Além disso, o contexto macroeconômico, incluindo a valorização do real e mudanças na demanda, também foi apontado como um elemento que pode ter contribuído para o resultado mais fraco no período.
Principais destaques do resultado
- Lucro líquido de R$ 1,45 bilhão no 1º trimestre de 2026;
- Queda na receita líquida em comparação anual;
- Ebitda com retração na base anual e trimestral;
- Margens abaixo das expectativas do mercado;
- Desempenho mais fraco no mercado doméstico.
Perspectivas e expectativas do mercado
Apesar da reação negativa imediata, analistas destacam que o desempenho da companhia precisa ser analisado dentro de um contexto mais amplo.
A expectativa é de que novos investimentos e expansão de capacidade possam contribuir para uma recuperação gradual ao longo dos próximos trimestres.

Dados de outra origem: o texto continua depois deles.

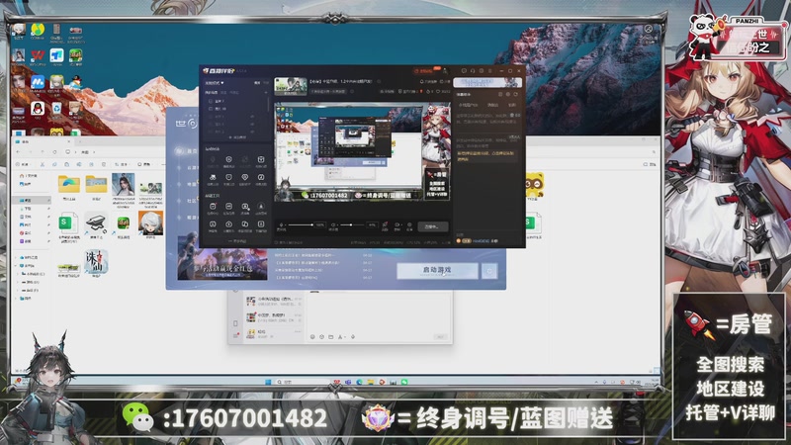Collapse the source list panel using its chevron
The height and width of the screenshot is (445, 791).
(265, 93)
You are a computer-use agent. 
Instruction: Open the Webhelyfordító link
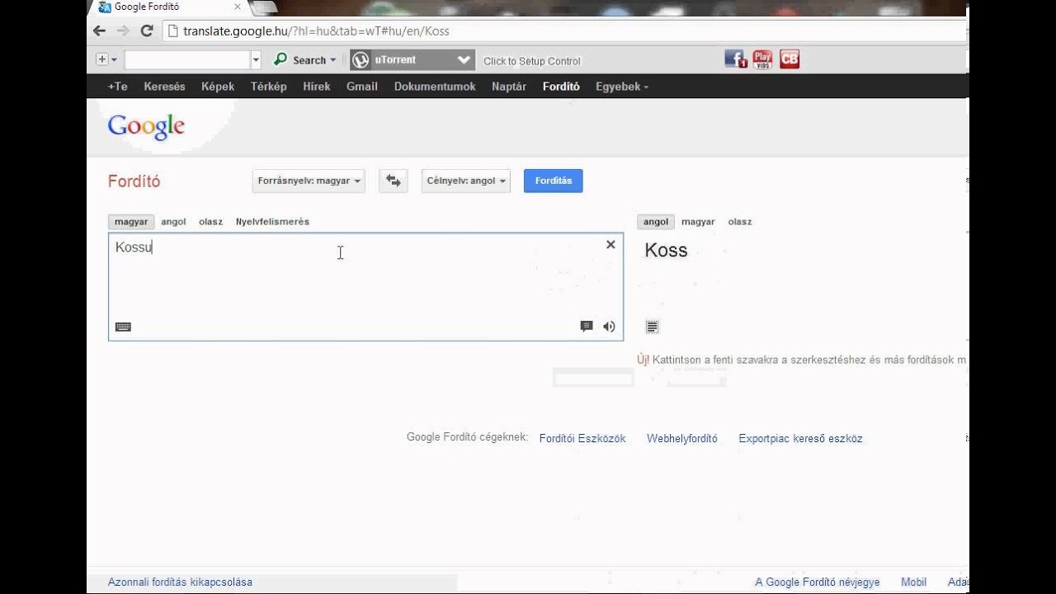(681, 439)
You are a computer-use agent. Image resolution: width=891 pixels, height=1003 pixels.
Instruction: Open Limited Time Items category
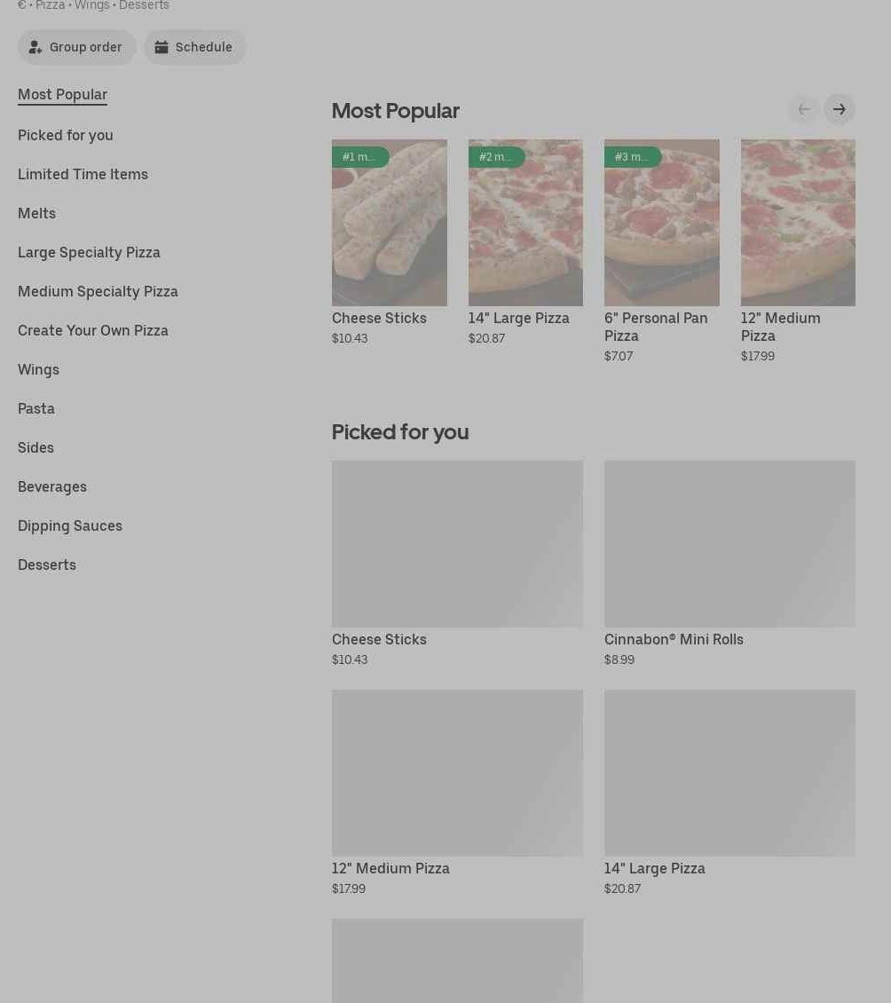pyautogui.click(x=83, y=174)
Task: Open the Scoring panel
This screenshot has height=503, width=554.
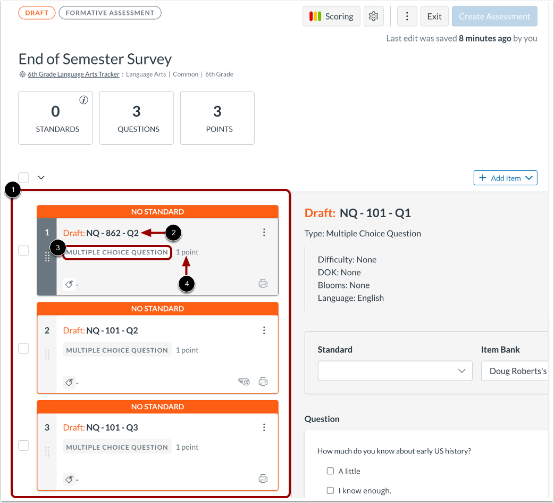Action: click(x=331, y=16)
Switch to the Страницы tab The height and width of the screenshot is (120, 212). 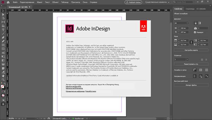click(190, 9)
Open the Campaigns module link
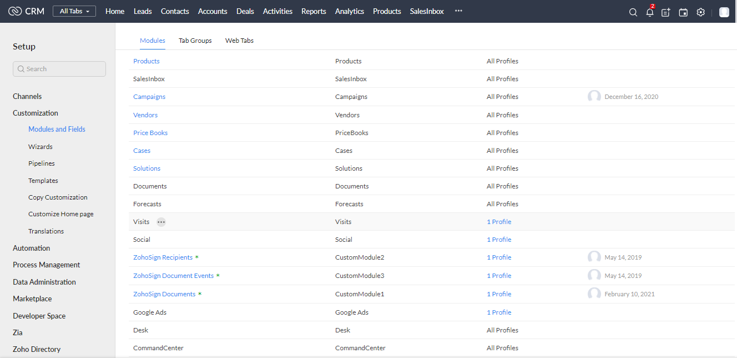Viewport: 737px width, 358px height. tap(149, 97)
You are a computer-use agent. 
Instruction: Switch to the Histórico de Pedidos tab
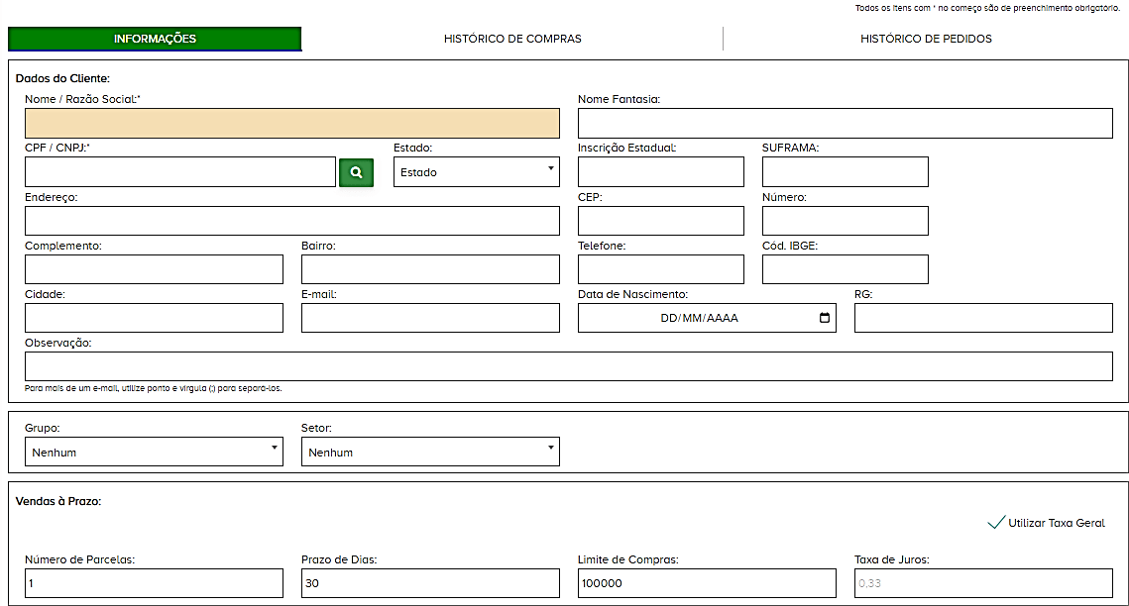926,40
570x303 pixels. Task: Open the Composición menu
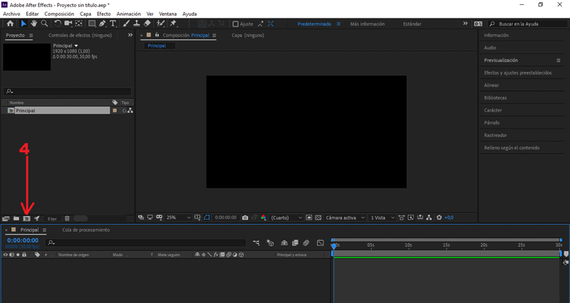click(x=59, y=14)
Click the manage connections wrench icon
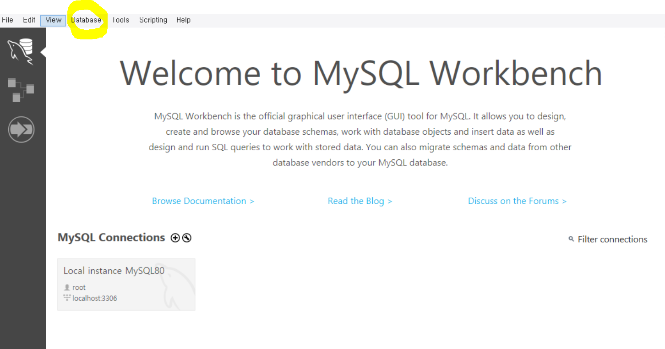665x349 pixels. [186, 238]
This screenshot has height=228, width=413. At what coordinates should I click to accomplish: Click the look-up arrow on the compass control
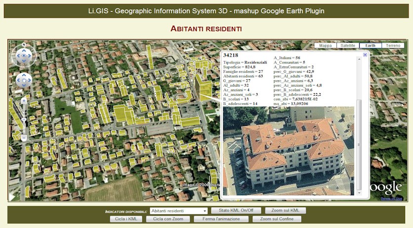pos(24,50)
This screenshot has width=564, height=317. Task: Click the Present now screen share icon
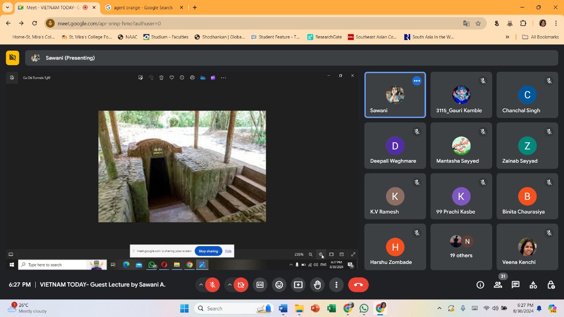coord(298,285)
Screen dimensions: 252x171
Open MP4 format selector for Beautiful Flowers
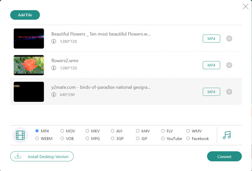click(211, 39)
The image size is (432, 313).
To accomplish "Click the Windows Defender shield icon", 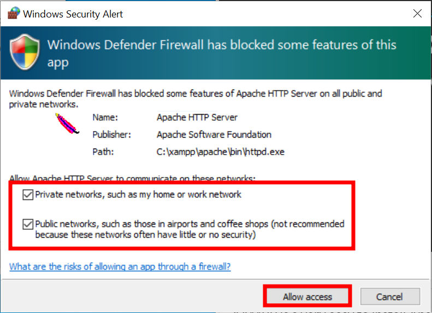I will click(25, 52).
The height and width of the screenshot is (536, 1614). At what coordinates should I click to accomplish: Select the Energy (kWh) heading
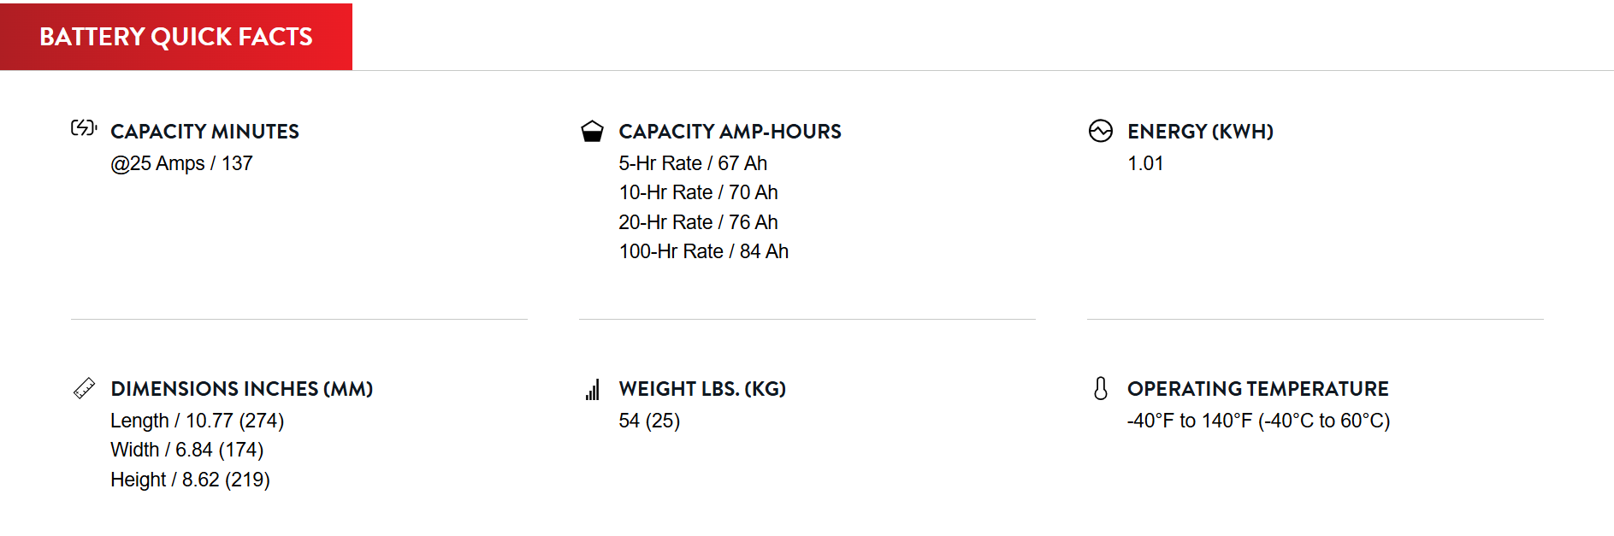[x=1200, y=132]
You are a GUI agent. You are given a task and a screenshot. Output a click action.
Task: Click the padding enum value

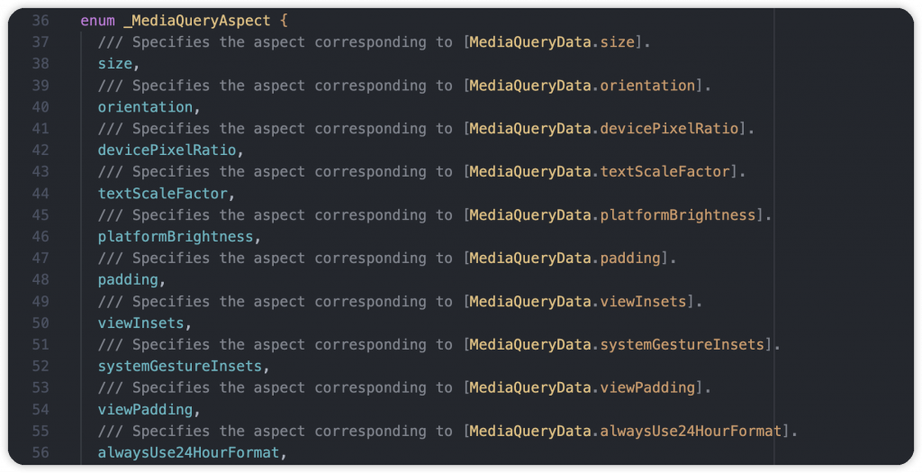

Um dos pontos observados pelo mercado é a possibilidade de retomada do crescimento em áreas como transmissão e distribuição de energia, que podem ganhar força a partir do segundo semestre de 2026. Esse movimento tende a impulsionar volumes e melhorar o mix de produtos da companhia.
Ainda assim, no curto prazo, a percepção é de que o desempenho das ações pode continuar pressionado, principalmente diante da possibilidade de revisões nas estimativas de lucro e crescimento.
Impacto para investidores
A reação às ações da WEG reflete um padrão comum no mercado financeiro: empresas com histórico consistente de crescimento tendem a ser mais penalizadas quando os resultados ficam abaixo das expectativas.
Além disso, o momento atual apresenta desafios adicionais, como oscilações cambiais e mudanças no ritmo da atividade econômica global, fatores que podem influenciar empresas com atuação internacional relevante, como é o caso da WEG.
Outro ponto observado é que, mesmo com o resultado mais fraco, indicadores como retorno sobre o capital investido permanecem em níveis elevados, o que reforça a eficiência operacional da companhia no longo prazo.
A queda das ações da WEG após a divulgação do balanço do primeiro trimestre de 2026 reflete a frustração do mercado com resultados abaixo das expectativas.
Embora o desempenho tenha sido mais fraco no período, o cenário ainda inclui fatores que podem sustentar a recuperação futura, especialmente com novos ciclos de crescimento previstos para os próximos anos.